We have now made the notation consistent and added a glossary of the notations at the beginning of the methods section. S represents a steady state, while s represents the activity of individual nodes in a given state S.

– Network 57N113E is persistently giving less clear results. Can the authors identify whether the way the network was constructed has some defect? In other words, could their theoretical approach help validate experimentally determined gene regulatory networks?

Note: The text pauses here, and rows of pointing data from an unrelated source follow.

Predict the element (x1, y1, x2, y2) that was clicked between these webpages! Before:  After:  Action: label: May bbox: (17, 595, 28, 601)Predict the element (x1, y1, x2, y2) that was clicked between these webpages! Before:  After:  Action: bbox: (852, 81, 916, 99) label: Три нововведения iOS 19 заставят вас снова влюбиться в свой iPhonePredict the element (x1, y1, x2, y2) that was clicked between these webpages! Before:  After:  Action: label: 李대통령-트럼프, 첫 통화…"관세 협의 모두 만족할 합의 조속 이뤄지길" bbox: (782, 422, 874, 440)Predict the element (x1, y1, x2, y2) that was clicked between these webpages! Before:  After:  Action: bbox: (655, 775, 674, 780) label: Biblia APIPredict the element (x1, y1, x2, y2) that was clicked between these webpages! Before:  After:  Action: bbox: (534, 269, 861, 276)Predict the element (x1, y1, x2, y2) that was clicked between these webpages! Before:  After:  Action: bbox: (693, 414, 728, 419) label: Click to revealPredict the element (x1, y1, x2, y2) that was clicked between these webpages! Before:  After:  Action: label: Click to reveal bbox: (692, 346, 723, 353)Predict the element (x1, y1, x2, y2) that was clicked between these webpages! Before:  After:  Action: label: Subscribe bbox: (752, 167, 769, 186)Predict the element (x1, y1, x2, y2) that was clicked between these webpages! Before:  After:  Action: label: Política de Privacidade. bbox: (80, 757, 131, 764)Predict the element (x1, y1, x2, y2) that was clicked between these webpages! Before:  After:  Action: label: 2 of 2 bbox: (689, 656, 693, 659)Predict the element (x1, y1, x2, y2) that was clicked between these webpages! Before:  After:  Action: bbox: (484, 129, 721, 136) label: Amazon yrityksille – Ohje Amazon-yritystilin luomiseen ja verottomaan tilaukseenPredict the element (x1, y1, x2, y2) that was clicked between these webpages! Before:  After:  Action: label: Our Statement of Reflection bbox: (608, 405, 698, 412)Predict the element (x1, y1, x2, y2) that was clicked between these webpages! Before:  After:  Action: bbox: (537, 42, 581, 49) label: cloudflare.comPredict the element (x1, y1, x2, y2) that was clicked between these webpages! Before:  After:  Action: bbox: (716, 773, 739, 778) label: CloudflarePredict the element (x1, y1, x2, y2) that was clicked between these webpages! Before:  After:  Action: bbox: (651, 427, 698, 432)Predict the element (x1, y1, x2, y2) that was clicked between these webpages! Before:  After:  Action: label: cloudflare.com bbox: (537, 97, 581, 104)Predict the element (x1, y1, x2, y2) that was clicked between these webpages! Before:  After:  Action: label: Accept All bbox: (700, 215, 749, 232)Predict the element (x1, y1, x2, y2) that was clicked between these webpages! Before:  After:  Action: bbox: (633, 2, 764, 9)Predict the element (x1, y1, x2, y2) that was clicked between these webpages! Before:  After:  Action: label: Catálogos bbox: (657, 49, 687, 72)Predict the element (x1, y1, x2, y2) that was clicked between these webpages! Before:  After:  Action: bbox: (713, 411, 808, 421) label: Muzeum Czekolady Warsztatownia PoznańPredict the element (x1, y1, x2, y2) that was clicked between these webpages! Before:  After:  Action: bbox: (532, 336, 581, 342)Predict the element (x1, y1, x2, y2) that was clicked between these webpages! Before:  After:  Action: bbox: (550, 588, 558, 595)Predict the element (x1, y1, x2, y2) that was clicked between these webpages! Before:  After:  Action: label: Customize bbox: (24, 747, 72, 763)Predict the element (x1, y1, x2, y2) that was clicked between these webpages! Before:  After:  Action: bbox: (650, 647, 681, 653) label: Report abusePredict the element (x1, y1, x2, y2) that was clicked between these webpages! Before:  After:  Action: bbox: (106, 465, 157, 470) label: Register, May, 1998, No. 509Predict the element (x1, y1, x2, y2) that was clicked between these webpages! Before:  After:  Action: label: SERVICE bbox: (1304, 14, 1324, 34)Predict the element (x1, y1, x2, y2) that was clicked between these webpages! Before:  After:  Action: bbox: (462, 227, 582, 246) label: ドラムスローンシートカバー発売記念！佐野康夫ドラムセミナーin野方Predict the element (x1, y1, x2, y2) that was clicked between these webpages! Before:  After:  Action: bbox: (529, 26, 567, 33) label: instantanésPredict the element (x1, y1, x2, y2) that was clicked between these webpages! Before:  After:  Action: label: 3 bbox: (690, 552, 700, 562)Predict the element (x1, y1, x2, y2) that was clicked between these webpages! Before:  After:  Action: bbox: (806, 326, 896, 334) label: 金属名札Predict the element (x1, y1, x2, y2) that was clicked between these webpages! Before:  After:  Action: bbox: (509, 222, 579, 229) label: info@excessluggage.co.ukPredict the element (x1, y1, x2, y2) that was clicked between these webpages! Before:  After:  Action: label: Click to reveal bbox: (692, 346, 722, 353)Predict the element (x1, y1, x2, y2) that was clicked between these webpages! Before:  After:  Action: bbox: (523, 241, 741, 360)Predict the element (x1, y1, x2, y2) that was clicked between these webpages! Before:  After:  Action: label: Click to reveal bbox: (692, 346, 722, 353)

A possible reason we can postulate why 57N 113E gives less clear results is that it has weaker team strength as compared to the other four networks investigated. Through our analysis of random networks (of varying team strength) corresponding to various WT networks, we noticed that many static and dynamic metrics do not show as clear trends when the team strength is weaker. For instance, maximum SSF, maximum coherence and coherence bimodality coefficient (Figure 5B, i-iii) are consistently higher for networks with strong teams; however, at weak team strength, the variability in these values is quite high, thus weakening the trends. These results suggest that the association of maximum SSF, maximum coherence, minimum frustration with team strength is more pronounced at larger team strength, and thus the weak team strength in 57N 113E network weakened its trends.